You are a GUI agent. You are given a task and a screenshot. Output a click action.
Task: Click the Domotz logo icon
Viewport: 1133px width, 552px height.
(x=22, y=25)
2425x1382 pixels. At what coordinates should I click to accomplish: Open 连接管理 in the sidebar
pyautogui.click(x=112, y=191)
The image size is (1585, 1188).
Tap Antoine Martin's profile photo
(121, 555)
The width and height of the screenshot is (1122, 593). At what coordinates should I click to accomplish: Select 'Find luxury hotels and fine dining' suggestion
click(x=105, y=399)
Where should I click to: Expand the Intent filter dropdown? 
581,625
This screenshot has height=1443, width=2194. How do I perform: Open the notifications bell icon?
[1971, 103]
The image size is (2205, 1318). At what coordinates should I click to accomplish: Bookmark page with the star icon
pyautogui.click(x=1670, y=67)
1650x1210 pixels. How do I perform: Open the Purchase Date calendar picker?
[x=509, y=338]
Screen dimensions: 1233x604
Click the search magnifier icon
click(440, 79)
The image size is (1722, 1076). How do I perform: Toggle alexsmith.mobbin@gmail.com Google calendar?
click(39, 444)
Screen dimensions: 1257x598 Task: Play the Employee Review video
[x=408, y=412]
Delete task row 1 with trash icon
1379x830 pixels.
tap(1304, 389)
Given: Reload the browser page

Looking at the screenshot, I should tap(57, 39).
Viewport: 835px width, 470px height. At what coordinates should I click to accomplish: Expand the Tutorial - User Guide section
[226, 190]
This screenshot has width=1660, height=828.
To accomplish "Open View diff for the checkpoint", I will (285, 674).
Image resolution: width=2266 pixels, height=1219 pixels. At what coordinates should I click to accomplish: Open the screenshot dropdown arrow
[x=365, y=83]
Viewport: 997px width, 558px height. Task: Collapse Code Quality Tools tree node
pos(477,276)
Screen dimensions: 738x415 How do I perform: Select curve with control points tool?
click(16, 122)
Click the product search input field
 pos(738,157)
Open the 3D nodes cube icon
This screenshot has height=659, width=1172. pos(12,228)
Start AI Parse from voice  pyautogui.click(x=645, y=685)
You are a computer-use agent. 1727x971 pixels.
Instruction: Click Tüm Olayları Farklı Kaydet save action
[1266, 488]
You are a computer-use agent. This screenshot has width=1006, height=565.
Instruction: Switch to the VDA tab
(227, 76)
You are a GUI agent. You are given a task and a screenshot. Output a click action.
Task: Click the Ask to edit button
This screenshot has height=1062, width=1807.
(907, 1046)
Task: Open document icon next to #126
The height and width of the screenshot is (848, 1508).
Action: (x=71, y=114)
########
## Exercise requirements
Begin with the line containing "Start AI Parse" and retype it and each line after it through the end of the records, keeping them exact and including nothing more.

## Response box
Start AI Parse from voice  pyautogui.click(x=645, y=685)
You are a computer-use agent. 1727x971 pixels.
Instruction: Click Tüm Olayları Farklı Kaydet save action
[1266, 488]
You are a computer-use agent. This screenshot has width=1006, height=565.
Instruction: Switch to the VDA tab
(227, 76)
You are a GUI agent. You are given a task and a screenshot. Output a click action.
Task: Click the Ask to edit button
This screenshot has height=1062, width=1807.
(907, 1046)
Task: Open document icon next to #126
The height and width of the screenshot is (848, 1508).
Action: (x=71, y=114)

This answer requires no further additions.